Would you copy out, exactly as written, each line from the one containing "Open the #nostalgia hashtag" to the end of the records below?

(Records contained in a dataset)
◇ ◇ ◇ ◇ ◇
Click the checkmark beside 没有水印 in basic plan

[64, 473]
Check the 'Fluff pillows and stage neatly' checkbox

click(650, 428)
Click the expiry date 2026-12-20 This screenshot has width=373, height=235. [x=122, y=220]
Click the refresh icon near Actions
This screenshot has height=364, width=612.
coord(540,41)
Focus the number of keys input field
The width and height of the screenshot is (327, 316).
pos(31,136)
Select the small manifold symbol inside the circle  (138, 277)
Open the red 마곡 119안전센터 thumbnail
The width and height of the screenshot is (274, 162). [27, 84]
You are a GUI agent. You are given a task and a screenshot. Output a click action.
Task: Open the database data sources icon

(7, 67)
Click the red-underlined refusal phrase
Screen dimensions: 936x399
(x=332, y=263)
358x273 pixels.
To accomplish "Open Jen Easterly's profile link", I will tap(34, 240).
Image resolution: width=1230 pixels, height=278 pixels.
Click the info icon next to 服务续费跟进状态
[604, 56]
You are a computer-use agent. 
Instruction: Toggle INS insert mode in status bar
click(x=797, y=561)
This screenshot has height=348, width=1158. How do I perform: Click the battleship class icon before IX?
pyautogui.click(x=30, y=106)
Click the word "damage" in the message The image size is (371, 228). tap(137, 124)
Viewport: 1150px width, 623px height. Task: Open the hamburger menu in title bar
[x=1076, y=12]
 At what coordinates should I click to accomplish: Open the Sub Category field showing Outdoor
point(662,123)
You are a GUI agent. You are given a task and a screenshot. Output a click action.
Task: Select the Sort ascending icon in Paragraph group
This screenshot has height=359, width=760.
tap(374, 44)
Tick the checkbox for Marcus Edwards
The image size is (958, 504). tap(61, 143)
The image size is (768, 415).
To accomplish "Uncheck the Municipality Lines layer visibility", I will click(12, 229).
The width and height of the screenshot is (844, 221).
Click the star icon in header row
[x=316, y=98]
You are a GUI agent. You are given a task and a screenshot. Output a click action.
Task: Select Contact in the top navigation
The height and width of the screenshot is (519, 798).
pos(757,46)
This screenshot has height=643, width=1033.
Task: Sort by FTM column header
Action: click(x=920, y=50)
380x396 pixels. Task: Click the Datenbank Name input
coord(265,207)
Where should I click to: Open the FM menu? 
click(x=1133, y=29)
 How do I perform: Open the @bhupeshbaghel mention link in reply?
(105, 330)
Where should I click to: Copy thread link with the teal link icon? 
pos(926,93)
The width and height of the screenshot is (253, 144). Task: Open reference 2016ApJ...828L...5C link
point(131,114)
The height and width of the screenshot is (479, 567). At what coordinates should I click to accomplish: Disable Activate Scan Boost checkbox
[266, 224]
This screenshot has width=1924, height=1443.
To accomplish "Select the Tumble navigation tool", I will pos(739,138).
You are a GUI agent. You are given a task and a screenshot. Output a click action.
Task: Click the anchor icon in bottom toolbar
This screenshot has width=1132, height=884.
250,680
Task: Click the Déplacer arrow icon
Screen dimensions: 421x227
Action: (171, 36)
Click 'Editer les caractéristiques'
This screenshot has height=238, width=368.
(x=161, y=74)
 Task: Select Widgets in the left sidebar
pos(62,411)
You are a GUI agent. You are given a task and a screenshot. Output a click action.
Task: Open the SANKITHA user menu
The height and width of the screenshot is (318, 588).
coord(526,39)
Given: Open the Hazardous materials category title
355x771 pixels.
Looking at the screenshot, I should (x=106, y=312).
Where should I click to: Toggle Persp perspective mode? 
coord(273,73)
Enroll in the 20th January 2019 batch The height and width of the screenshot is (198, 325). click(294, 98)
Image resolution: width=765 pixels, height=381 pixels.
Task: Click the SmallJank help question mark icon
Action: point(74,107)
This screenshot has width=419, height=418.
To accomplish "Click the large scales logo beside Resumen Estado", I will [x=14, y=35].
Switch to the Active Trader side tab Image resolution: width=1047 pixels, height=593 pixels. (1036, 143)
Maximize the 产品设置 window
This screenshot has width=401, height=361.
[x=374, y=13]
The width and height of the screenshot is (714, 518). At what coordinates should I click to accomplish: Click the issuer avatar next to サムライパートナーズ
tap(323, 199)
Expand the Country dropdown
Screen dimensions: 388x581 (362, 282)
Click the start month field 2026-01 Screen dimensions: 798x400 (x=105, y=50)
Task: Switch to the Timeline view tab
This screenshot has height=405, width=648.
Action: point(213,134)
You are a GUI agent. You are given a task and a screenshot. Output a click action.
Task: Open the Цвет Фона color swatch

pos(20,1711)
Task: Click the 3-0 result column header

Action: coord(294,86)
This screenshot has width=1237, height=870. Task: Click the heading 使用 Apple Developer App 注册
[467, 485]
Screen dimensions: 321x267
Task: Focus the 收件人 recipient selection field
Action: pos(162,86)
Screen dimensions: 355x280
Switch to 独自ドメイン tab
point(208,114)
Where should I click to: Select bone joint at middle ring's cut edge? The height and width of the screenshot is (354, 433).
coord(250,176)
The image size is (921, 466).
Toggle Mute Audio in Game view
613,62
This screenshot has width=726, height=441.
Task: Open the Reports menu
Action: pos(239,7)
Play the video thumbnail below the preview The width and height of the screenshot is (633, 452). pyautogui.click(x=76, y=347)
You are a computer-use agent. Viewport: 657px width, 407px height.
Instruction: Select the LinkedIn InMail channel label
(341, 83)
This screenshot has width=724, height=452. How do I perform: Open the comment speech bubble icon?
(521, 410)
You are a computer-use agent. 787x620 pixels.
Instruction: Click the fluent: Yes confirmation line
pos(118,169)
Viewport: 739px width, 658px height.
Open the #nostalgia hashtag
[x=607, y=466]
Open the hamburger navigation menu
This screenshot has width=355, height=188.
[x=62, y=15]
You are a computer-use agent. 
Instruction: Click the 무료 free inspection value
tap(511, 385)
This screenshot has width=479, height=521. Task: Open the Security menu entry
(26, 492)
◇ ◇ ◇ ◇ ◇
_Exercise result_:
Open the #nostalgia hashtag
[x=607, y=466]
Open the hamburger navigation menu
This screenshot has width=355, height=188.
[x=62, y=15]
You are a computer-use agent. 
Instruction: Click the 무료 free inspection value
tap(511, 385)
This screenshot has width=479, height=521. Task: Open the Security menu entry
(26, 492)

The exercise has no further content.